Stored data entries
════════════════

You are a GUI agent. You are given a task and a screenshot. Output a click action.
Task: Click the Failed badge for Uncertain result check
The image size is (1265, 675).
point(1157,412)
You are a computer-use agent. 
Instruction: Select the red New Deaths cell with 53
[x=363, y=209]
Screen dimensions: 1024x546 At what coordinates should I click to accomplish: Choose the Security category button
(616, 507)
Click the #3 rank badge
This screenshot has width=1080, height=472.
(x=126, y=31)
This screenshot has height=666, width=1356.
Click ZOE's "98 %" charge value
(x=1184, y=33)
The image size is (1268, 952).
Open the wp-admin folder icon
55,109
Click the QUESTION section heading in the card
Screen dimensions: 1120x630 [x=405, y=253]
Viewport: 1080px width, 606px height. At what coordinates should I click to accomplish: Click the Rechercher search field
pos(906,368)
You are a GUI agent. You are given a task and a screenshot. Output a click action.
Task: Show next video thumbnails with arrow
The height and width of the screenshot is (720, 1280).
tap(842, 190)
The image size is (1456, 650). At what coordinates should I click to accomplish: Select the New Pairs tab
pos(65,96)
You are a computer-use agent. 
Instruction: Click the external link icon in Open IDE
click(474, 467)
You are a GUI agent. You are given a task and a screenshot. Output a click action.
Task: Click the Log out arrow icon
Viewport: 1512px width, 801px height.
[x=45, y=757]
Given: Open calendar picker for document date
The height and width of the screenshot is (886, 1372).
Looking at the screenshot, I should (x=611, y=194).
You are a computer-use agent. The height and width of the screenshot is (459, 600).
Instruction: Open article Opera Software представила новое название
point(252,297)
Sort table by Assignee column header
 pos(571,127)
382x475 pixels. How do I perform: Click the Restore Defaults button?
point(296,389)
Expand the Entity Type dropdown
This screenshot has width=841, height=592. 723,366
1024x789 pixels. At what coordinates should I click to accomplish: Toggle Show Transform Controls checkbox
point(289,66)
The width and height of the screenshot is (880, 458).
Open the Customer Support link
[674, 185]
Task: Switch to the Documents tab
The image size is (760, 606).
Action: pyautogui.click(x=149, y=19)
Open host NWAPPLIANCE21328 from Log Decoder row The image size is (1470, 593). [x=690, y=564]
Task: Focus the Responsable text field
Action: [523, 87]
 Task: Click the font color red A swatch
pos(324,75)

════════════════

WHAT TO DO: Output all of the records above unchanged.

PROBLEM SOLUTION:
You are a GUI agent. You are given a task and a screenshot. Output a click action.
Task: Click the Failed badge for Uncertain result check
The image size is (1265, 675).
point(1157,412)
You are a computer-use agent. 
Instruction: Select the red New Deaths cell with 53
[x=363, y=209]
Screen dimensions: 1024x546 At what coordinates should I click to accomplish: Choose the Security category button
(616, 507)
Click the #3 rank badge
This screenshot has width=1080, height=472.
(x=126, y=31)
This screenshot has height=666, width=1356.
Click ZOE's "98 %" charge value
(x=1184, y=33)
The image size is (1268, 952).
Open the wp-admin folder icon
55,109
Click the QUESTION section heading in the card
Screen dimensions: 1120x630 [x=405, y=253]
Viewport: 1080px width, 606px height. At what coordinates should I click to accomplish: Click the Rechercher search field
pos(906,368)
You are a GUI agent. You are given a task and a screenshot. Output a click action.
Task: Show next video thumbnails with arrow
The height and width of the screenshot is (720, 1280).
tap(842, 190)
The image size is (1456, 650). At what coordinates should I click to accomplish: Select the New Pairs tab
pos(65,96)
You are a computer-use agent. 
Instruction: Click the external link icon in Open IDE
click(474, 467)
You are a GUI agent. You are given a task and a screenshot. Output a click action.
Task: Click the Log out arrow icon
Viewport: 1512px width, 801px height.
[x=45, y=757]
Given: Open calendar picker for document date
The height and width of the screenshot is (886, 1372).
Looking at the screenshot, I should (x=611, y=194).
You are a computer-use agent. The height and width of the screenshot is (459, 600).
Instruction: Open article Opera Software представила новое название
point(252,297)
Sort table by Assignee column header
 pos(571,127)
382x475 pixels. How do I perform: Click the Restore Defaults button?
point(296,389)
Expand the Entity Type dropdown
This screenshot has width=841, height=592. 723,366
1024x789 pixels. At what coordinates should I click to accomplish: Toggle Show Transform Controls checkbox
point(289,66)
The width and height of the screenshot is (880, 458).
Open the Customer Support link
[674, 185]
Task: Switch to the Documents tab
The image size is (760, 606).
Action: pyautogui.click(x=149, y=19)
Open host NWAPPLIANCE21328 from Log Decoder row The image size is (1470, 593). [x=690, y=564]
Task: Focus the Responsable text field
Action: [523, 87]
 Task: Click the font color red A swatch
pos(324,75)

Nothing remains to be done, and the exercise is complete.